Why I am Nazarene, Part Four: The Holy Scriptures

When I first became a Christian, I can remember having a hunger to know more. I wanted to devour everything I could. My family got a job cleaning the church every week, so I remember reading different devotional materials and whatever curriculum was lying around. I was amazed by Christian subculture. I listened to Christian music, bought t-shirts with well-known logos reprinted with Christian messages, and I even got pink flip-flops that had “Someday My Prince Will Come” on them. Our hometown video store closed down, so my mom bought all the Veggie Tales they had on VHS, per my request. Now I was finally able to make Veggie Tale references just like all my friends who watched them at the appropriate age (compared to me watching them at age eleven). I am aware this sounds ridiculous and hilarious. I wanted to know all I could.

This includes getting a Bible. Now I had what I considered a lame Bible. It wasn’t fun or colorful like my friends, so I got a new Bible. It was a Teen Devotional Study Bible. It was green and purple and cool. It arrived in the mail the same time we were getting new flooring installed in our kitchen and dining room. I ran into the dining room excited to show my mom my new Bible. The guy installing the floor looked at it and asked what it was. “Is that the new Harry Potter?” he asked.

I knew I was different, but I didn’t care. I embraced it.

When I was in sixth grade, I took a more active role on the Children’s Bible Quiz team. I memorized all the memory verses. I was told I would make a great memory verse quizzer when I was able to be part of the Teen Bible Quizzing team. That’s what I became.

-------

*GOAL 1:* From the Holy Scriptures post, list every item the writer says was bought or gotten for the writer.
*GOAL 2:* According to the Holy Scriptures post, at what age did the writer watch Veggie Tales?
*GOAL 3:* Please reproduce the Holy Scriptures post word for word, everything from "When I first" down to "all I could.".

*SOURCE DATA:*
-------

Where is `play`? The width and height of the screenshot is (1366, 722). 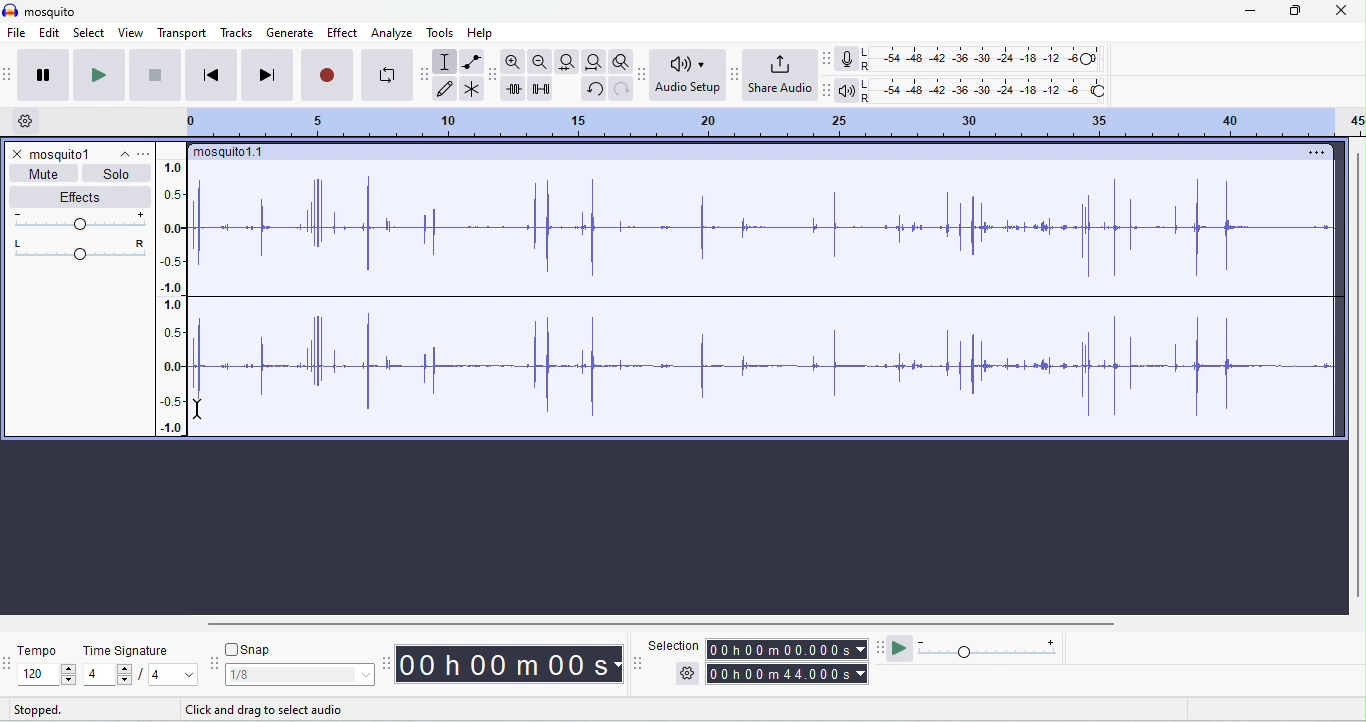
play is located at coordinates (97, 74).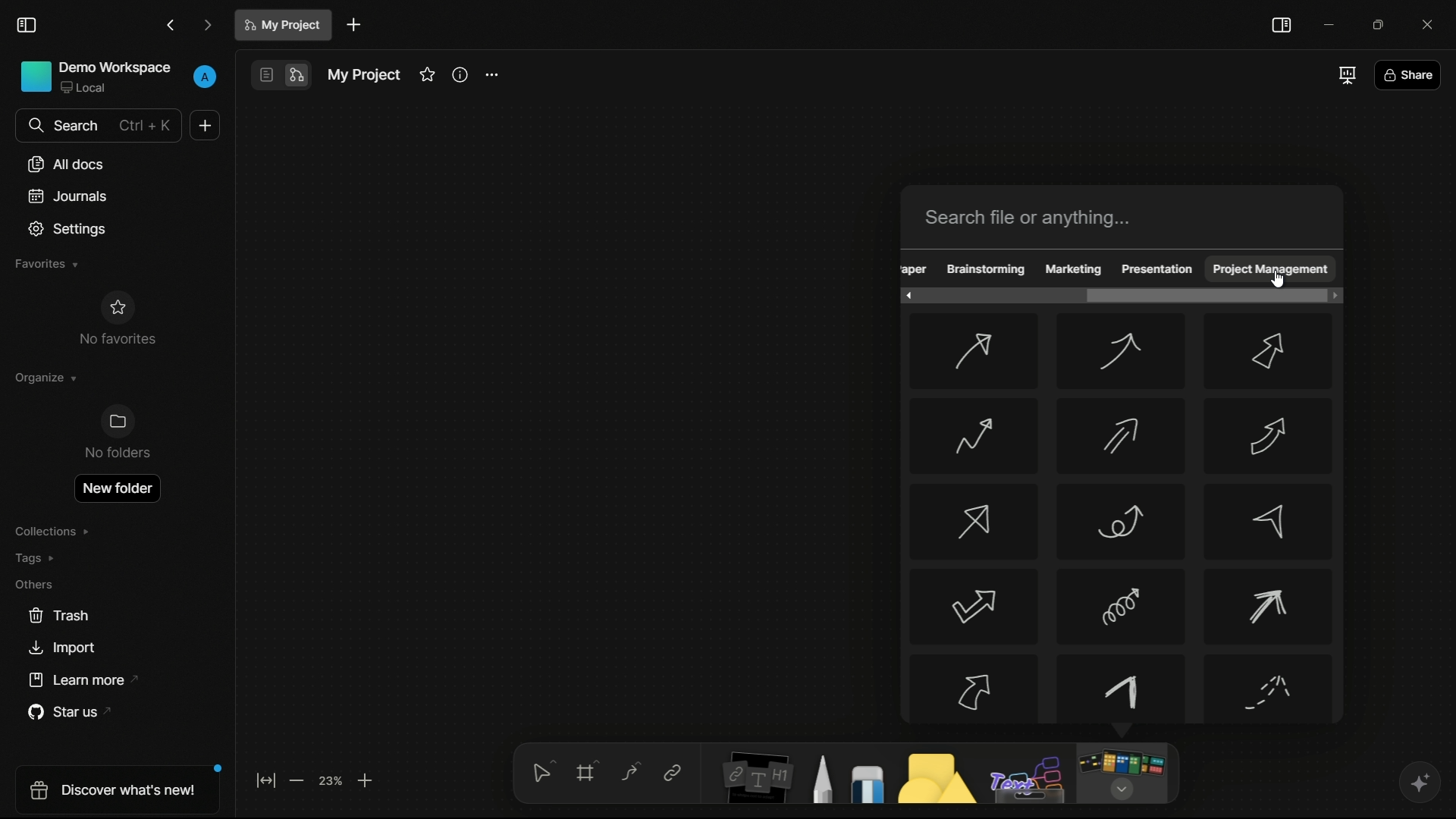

-------

*WORKED SOLUTION 1:*
- T-shirts with well-known logos reprinted with Christian messages
- Pink flip-flops with "Someday My Prince Will Come" on them
- All the Veggie Tales the closing video store had on VHS, bought by the writer's mom
- A green and purple Teen Devotional Study Bible

*WORKED SOLUTION 2:* At age eleven.

*WORKED SOLUTION 3:*
When I first became a Christian, I can remember having a hunger to know more. I wanted to devour everything I could. My family got a job cleaning the church every week, so I remember reading different devotional materials and whatever curriculum was lying around. I was amazed by Christian subculture. I listened to Christian music, bought t-shirts with well-known logos reprinted with Christian messages, and I even got pink flip-flops that had “Someday My Prince Will Come” on them. Our hometown video store closed down, so my mom bought all the Veggie Tales they had on VHS, per my request. Now I was finally able to make Veggie Tale references just like all my friends who watched them at the appropriate age (compared to me watching them at age eleven). I am aware this sounds ridiculous and hilarious. I wanted to know all I could.